## What the task requires
From the entries below, return only the lines starting at the one that contains "Toggle the sort" and ending at the one that contains "Select the yellow", exactly as they stand.

## Exercise data

-- Opening Marker --

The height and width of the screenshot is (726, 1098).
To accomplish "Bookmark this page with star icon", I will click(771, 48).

-- Closing Marker --
-- Opening Marker --

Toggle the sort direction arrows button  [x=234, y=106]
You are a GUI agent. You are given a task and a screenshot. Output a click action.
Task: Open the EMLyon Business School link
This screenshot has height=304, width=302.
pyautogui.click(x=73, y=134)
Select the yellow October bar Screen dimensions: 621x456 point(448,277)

-- Closing Marker --

## Reply
Toggle the sort direction arrows button  [x=234, y=106]
You are a GUI agent. You are given a task and a screenshot. Output a click action.
Task: Open the EMLyon Business School link
This screenshot has height=304, width=302.
pyautogui.click(x=73, y=134)
Select the yellow October bar Screen dimensions: 621x456 point(448,277)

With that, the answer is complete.